### [EXERCISE DESCRIPTION]
In the lines below, replace "icon" with "symbol" wherever it appears and leave everything else unchanged. Leave the pictures out of your answer.

### [RECORDS SHOWN]

>>>

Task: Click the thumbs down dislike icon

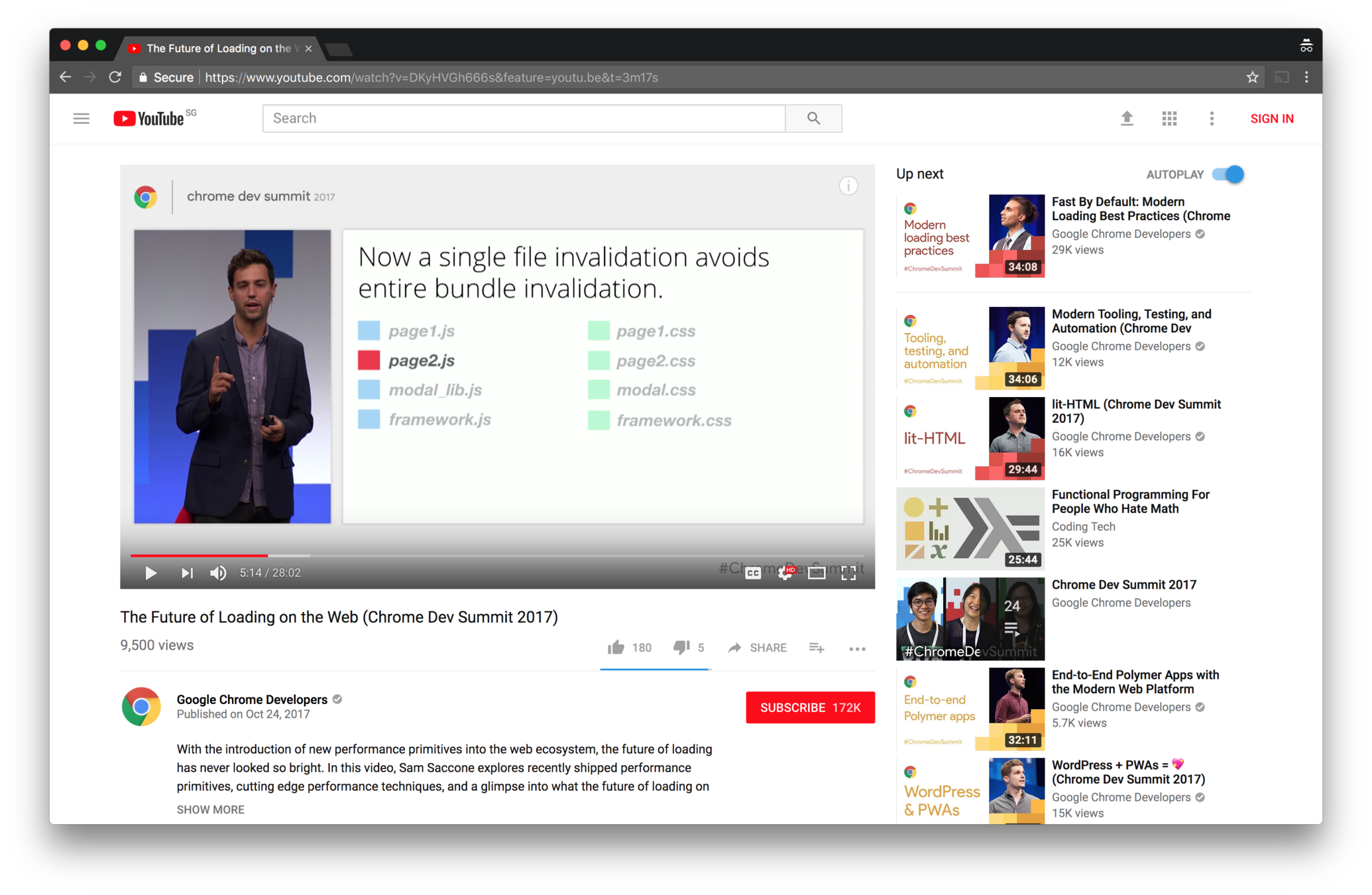Action: coord(681,648)
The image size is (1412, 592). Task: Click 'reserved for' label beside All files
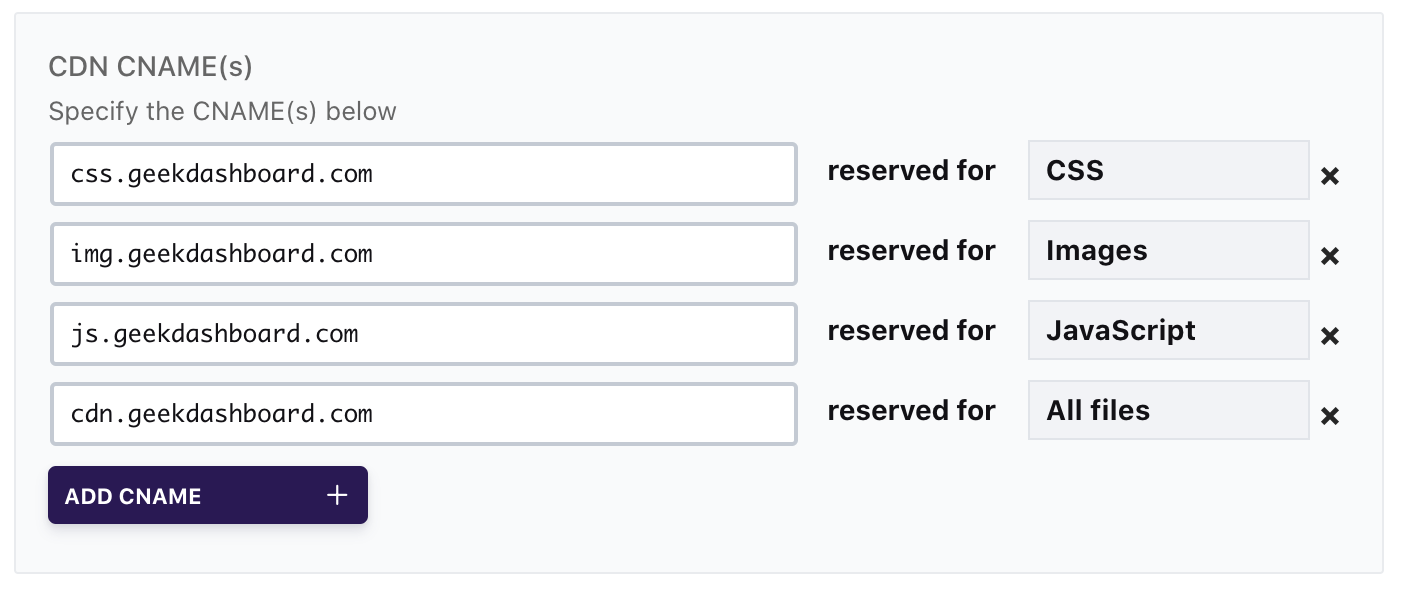coord(911,411)
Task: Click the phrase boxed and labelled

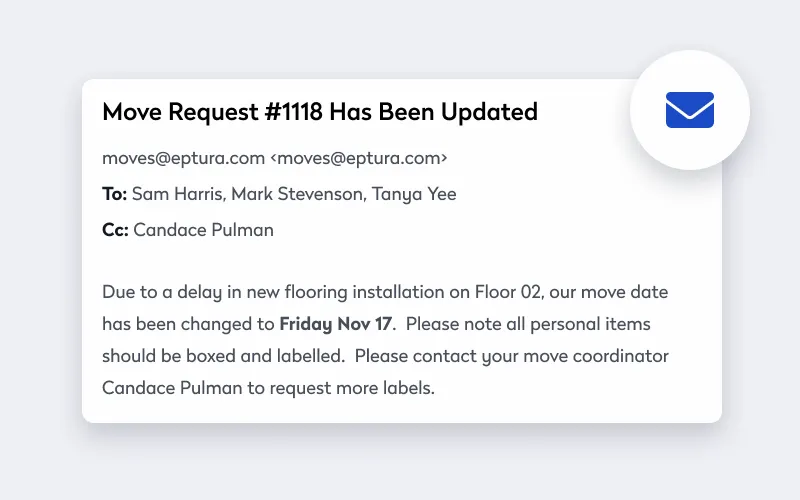Action: coord(265,356)
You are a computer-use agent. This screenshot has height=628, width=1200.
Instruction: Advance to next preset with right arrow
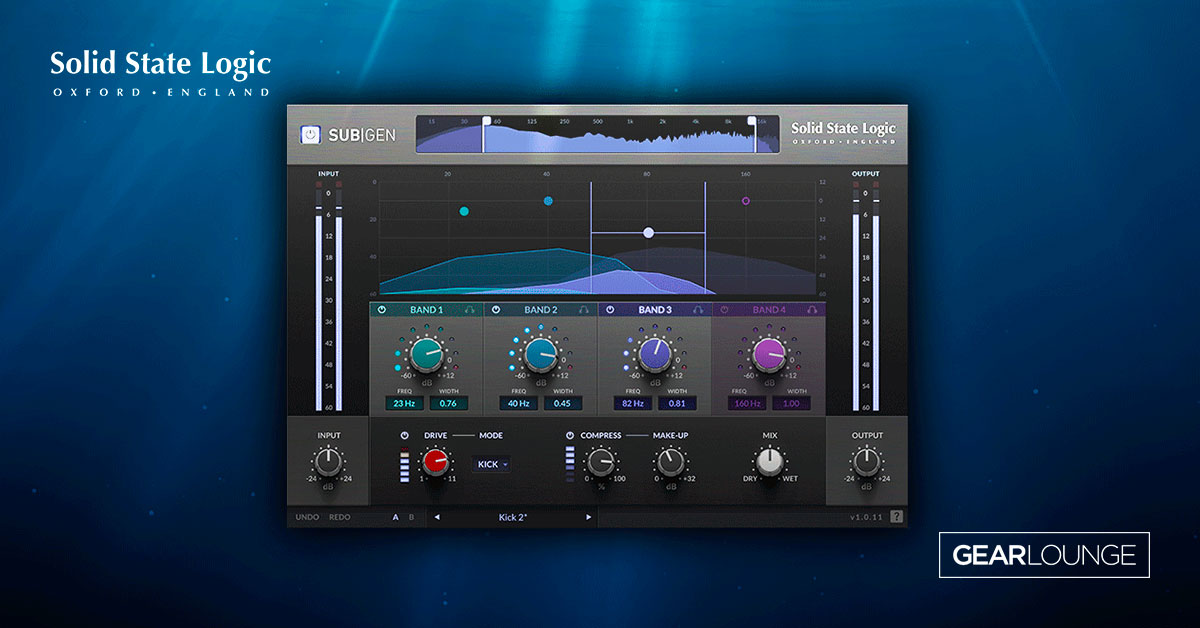(x=588, y=517)
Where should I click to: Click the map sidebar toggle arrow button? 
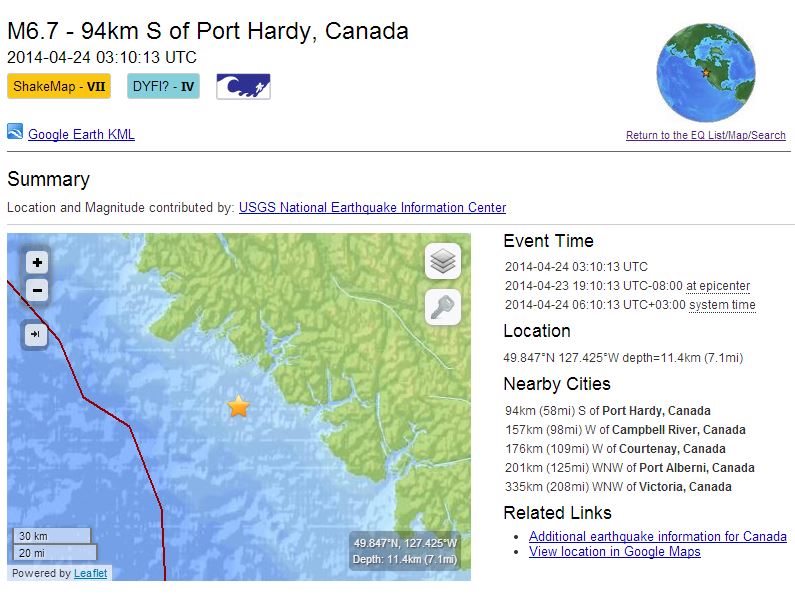click(37, 335)
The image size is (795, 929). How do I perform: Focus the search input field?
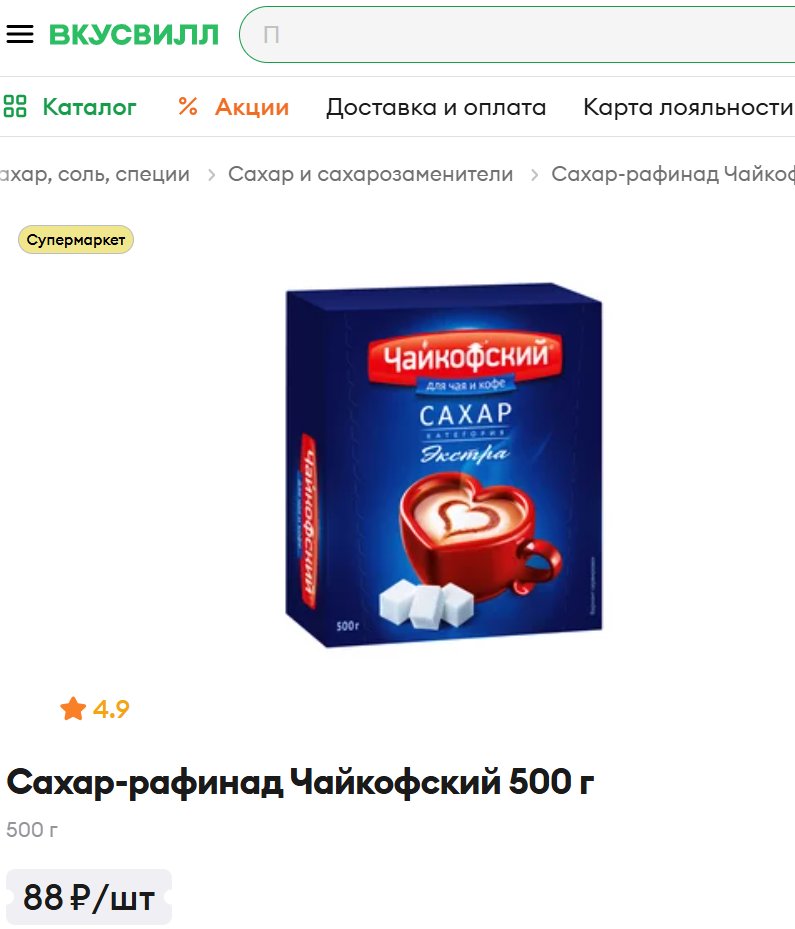518,34
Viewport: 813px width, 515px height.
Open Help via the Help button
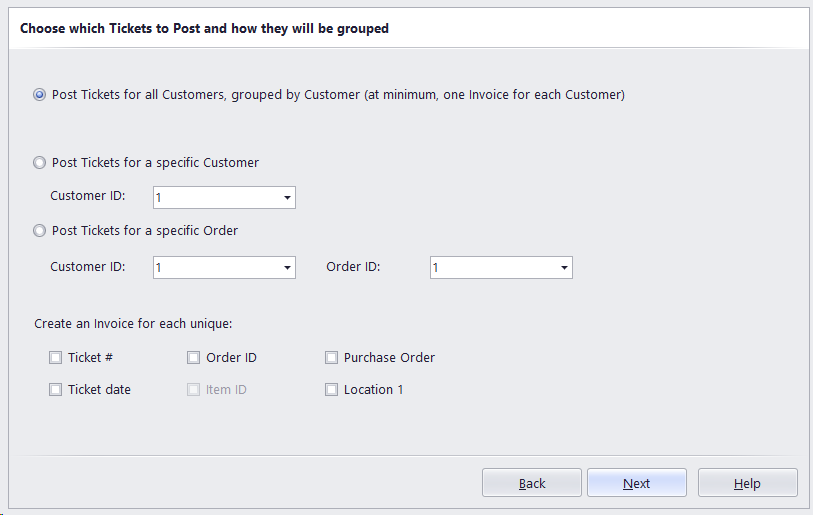pyautogui.click(x=747, y=483)
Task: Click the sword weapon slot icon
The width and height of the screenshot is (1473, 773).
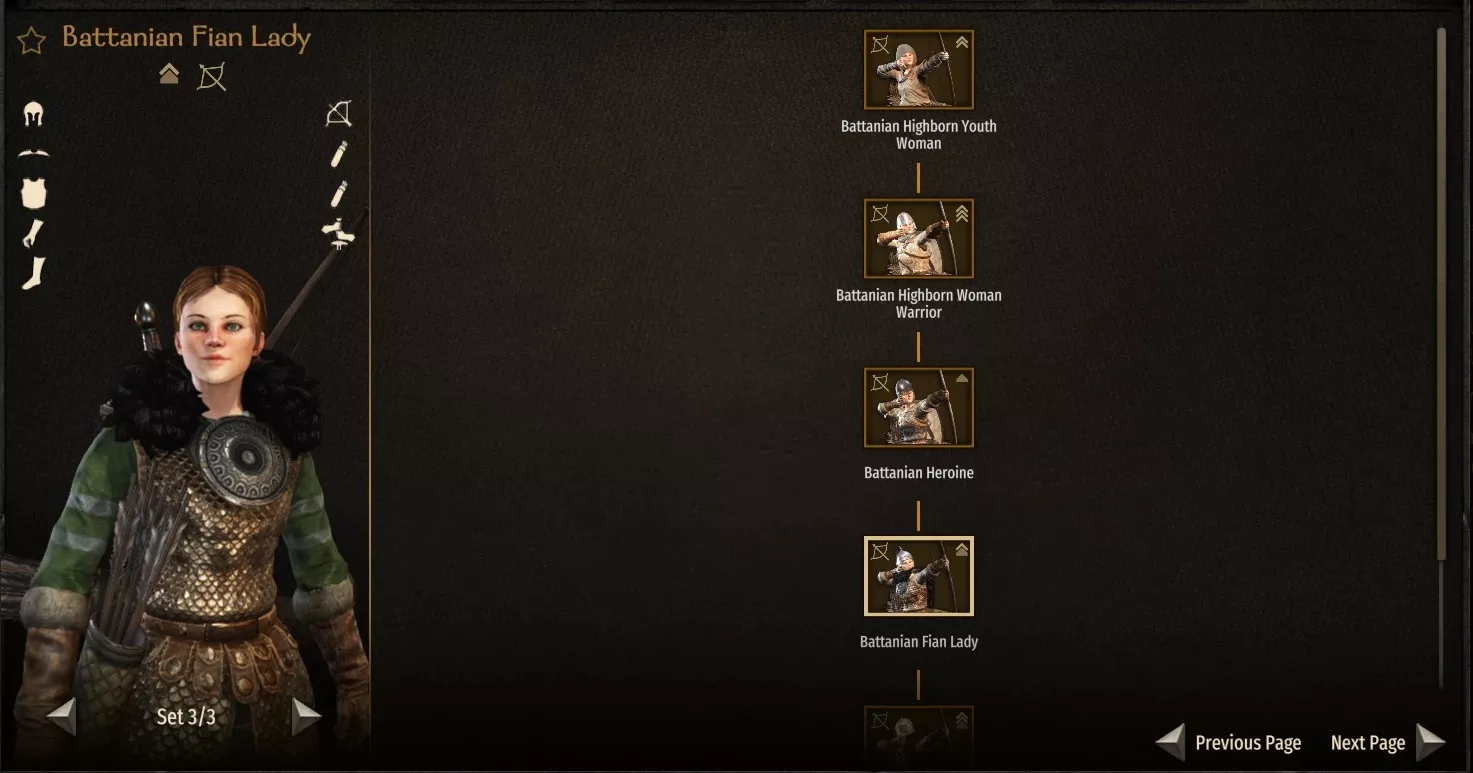Action: click(x=338, y=233)
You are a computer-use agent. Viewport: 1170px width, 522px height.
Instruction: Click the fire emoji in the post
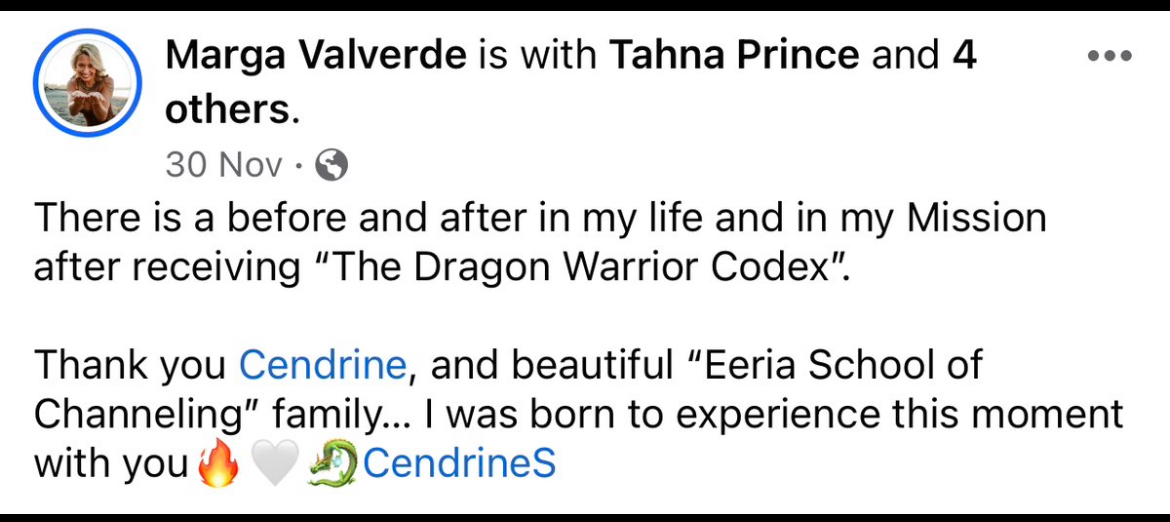(217, 464)
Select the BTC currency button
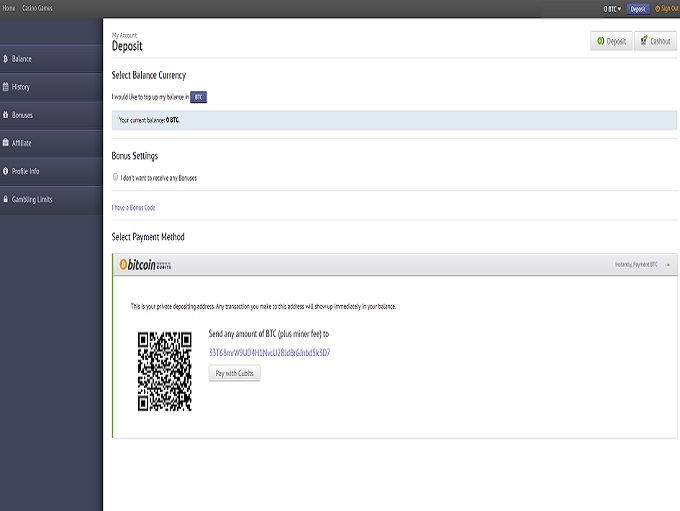The width and height of the screenshot is (680, 511). pyautogui.click(x=199, y=97)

<<<

### [SOLUTION TO THIS PROBLEM]
Task: Click the thumbs down dislike symbol

Action: coord(681,648)
The image size is (1412, 592). Task: Click 'reserved for' label beside All files
coord(911,411)
Task: Click the phrase boxed and labelled

Action: coord(265,356)
You are a computer-use agent. This screenshot has height=628, width=1200.
Instruction: Advance to next preset with right arrow
(x=588, y=517)
Where should I click to: Click the map sidebar toggle arrow button? 
click(37, 335)
The image size is (795, 929). How do I perform: Focus the search input field?
518,34
Viewport: 813px width, 515px height.
Open Help via the Help button
pyautogui.click(x=747, y=483)
Task: Click the sword weapon slot symbol
The width and height of the screenshot is (1473, 773).
Action: click(x=338, y=233)
You are a computer-use agent. Viewport: 1170px width, 522px height.
Instruction: Click the fire emoji in the post
(217, 464)
Select the BTC currency button
The width and height of the screenshot is (680, 511). pyautogui.click(x=199, y=97)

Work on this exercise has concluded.